Source passage:
────────────────
God Means It for Good

Even if Satan, on his divine leash, has a hand in our suffering and death, he is not ultimate. He cannot hurt us without God’s permission and limitation (Job 1:12; Luke 22:31; 2 Cor. 12:7). And in the end, it is right for us to say to Satan what Joseph said to his brothers who had sold him into slavery: “As for you, you meant evil against me, but God meant it for good” (Gen. 50:20). 
Be careful not to water this down. It does not say, “God used it for good” or “God turned it for good.” It says, “God meant it for good.” They had an evil purpose. God had a good purpose. God didn’t start cleaning up halfway through this sinful affair. He had a purpose, a meaning, from the beginning. From the start, he meant it for good. 
This is the key to comfort when the evil of men and the evil of Satan compound our suffering. In Christ, we have every right to say to Satan (or to evil men), “You meant it for evil. But God meant it for good.”
────────────────
Requirement 1: From the passage titled "God Means It for Good," reproduce the text beginning at the words "Be careful not" and stopping after the words "he meant it for good.".
Requirement 2: Summarize the passage titled "God Means It for Good" in two sentences.

Raw data:
────────────────
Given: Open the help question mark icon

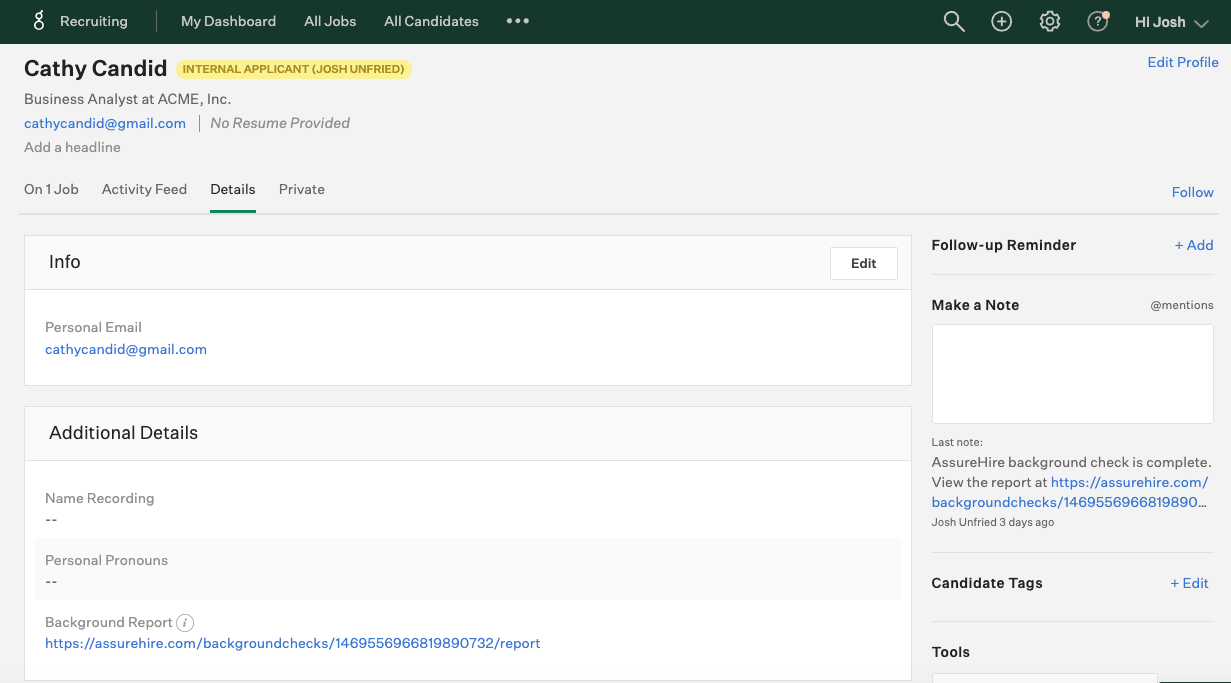Looking at the screenshot, I should tap(1097, 22).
────────────────
Written solution 1:
Be careful not to water this down. It does not say, “God used it for good” or “God turned it for good.” It says, “God meant it for good.” They had an evil purpose. God had a good purpose. God didn’t start cleaning up halfway through this sinful affair. He had a purpose, a meaning, from the beginning. From the start, he meant it for good.

Written solution 2: Satan cannot hurt people without God's permission and limitation, so it is right to say to him what Joseph told his brothers: "You meant evil against me, but God meant it for good." God did not merely use or turn the evil for good but meant it for good from the beginning, and this is the key to comfort when the evil of men and of Satan compounds suffering.